What is very striking is the high rate of ongoing and recurrent symptoms in syndrome X patients. Apparently they are hard or impossible to treat and it seems difficult to make them symptom free.

There is always room for improvement. It is crucial to know in how many patients ischaemia has been really proven prior to the coronary angiogram procedure. Was ischaemia detection only based on ECG changes, complaints or METS score during the stress test? This is even more relevant if the data from the WISE study are again used. Patients with cardiac syndrome X and exercise-induced, MRI-detected ischaemia had an event rate of 43 % within 3 years. Such a high event rate in a subgroup of patients would suggest that it should be feasible to identify a specific high-risk group. In this high-risk group, short-term pharmacological studies would be feasible to demonstrate efficacy.

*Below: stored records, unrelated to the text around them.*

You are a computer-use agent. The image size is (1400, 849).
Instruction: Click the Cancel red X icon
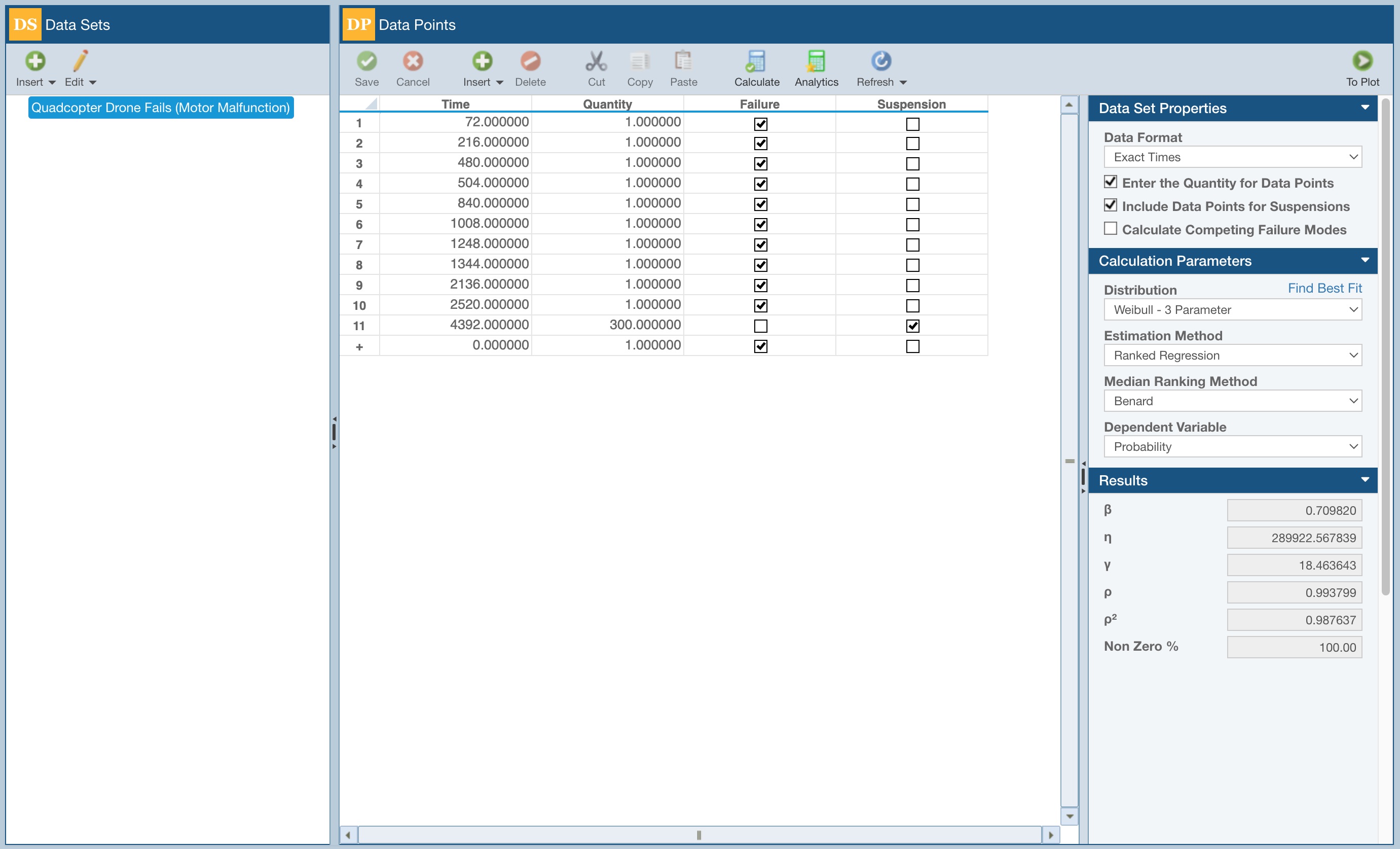pos(413,61)
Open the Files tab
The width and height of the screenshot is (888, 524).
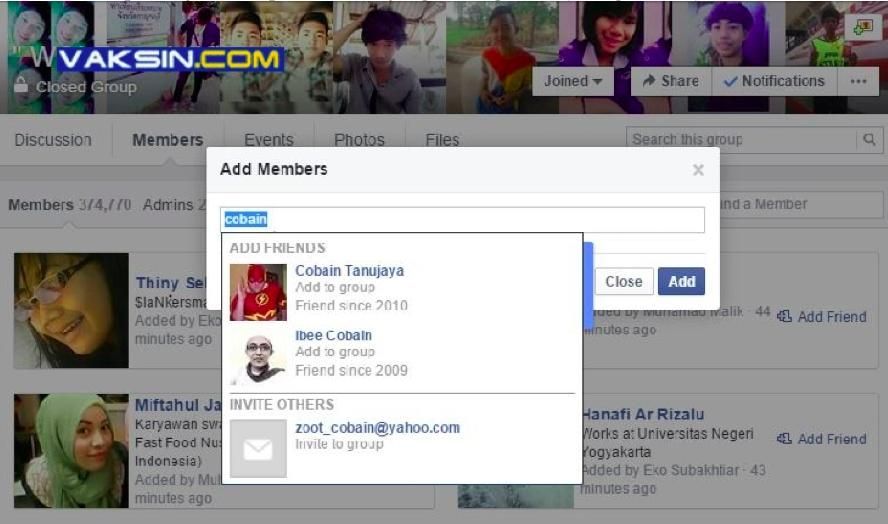pyautogui.click(x=442, y=140)
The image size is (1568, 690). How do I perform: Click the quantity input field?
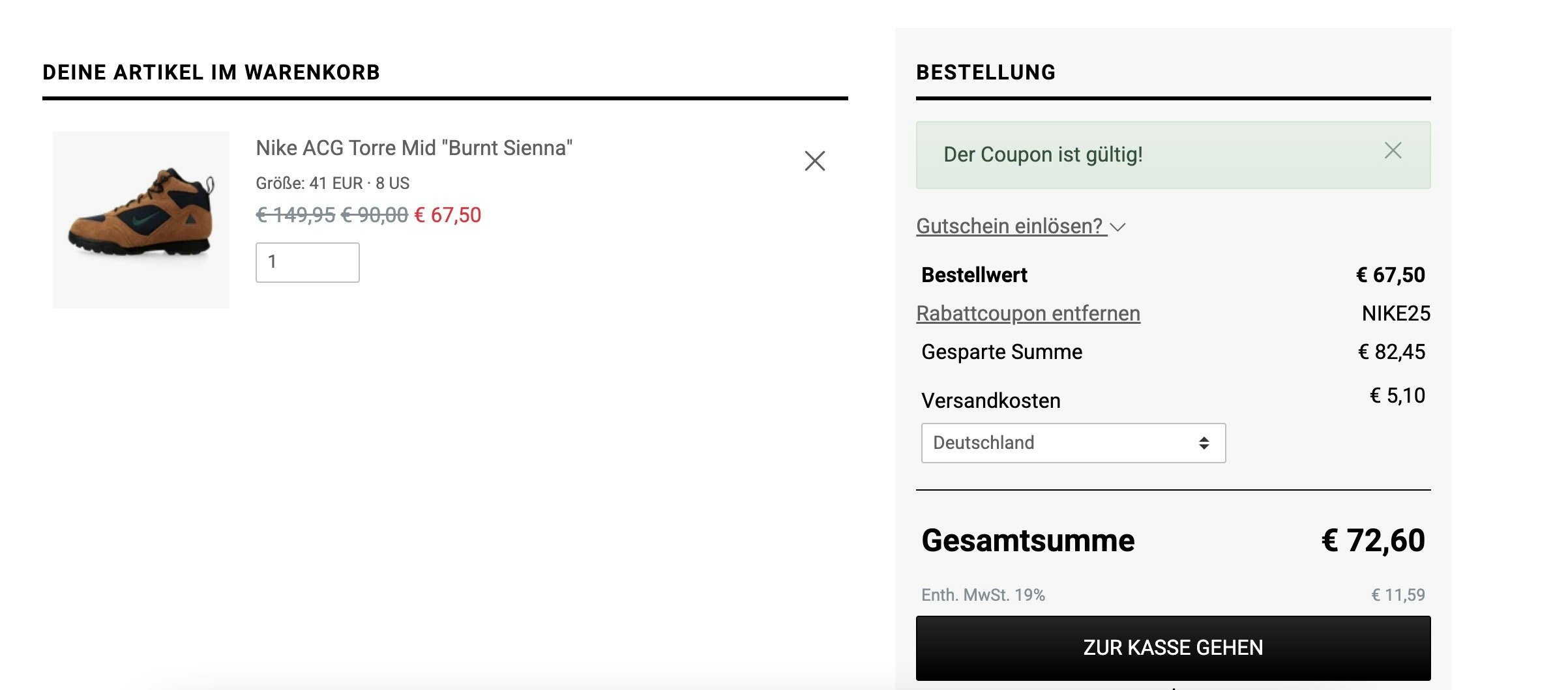click(x=308, y=263)
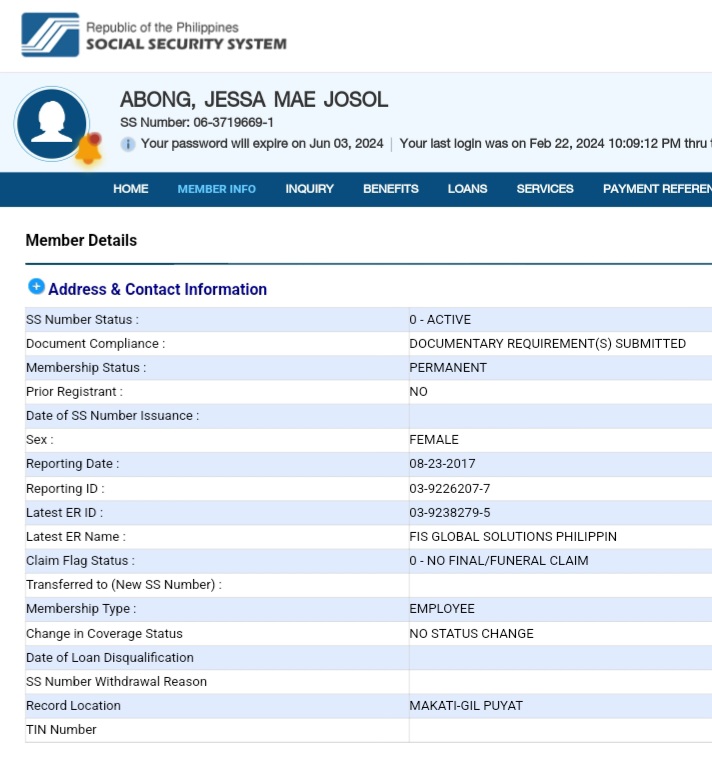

Another piece of information the authors could look into is the X-Y story. The variation in male and female patients goes from 0 % in some studies to 100 % in others. It is essential to also perform the analysis based on gender, as conflicting data exist with respect to cardiovascular outcome. There could be fundamental differences in diagnosis, treatment, prognosis and underlying mechanisms, especially in the light of the interesting paradox in female patients who have a higher frequency of normal angiogram, less extensive coronary artery disease, higher prevalence of angina and worse clinical outcome [5].

Should we redefine the cardiac syndrome X?

There are two options on how to proceed in this patient group. If the coronary angiogram is normal, without any sign of coronary disease and in absence of calcifications, it would be of interest to perform an invasive coronary flow reserve (CFR) measurement to rule out microvascular disease. An alternative strategy could be to perform more profound ischaemia detection through magnetic resonance imaging perfusion or positron emission tomography perfusion with CFR added following the coronary angiogram to show subendocardial hypoperfusion. The distinction between microvascular disease and lack of disease can be assessed with these diagnostic modalities. Subsequently, the concrete diagnosis should be translated into adequate treatment where several drugs can be considered that improve endothelial function [6].

The extra step in the diagnostic approach is mandatory to reduce symptoms and improve prognosis to match the prognosis of the ‘healthy’ population, as was measured in the WISE study where only female patients were included. Therefore, the proposed larger prospective study by Vermeltfoort seems a logical step in unravelling the Y of the syndrome X mystery.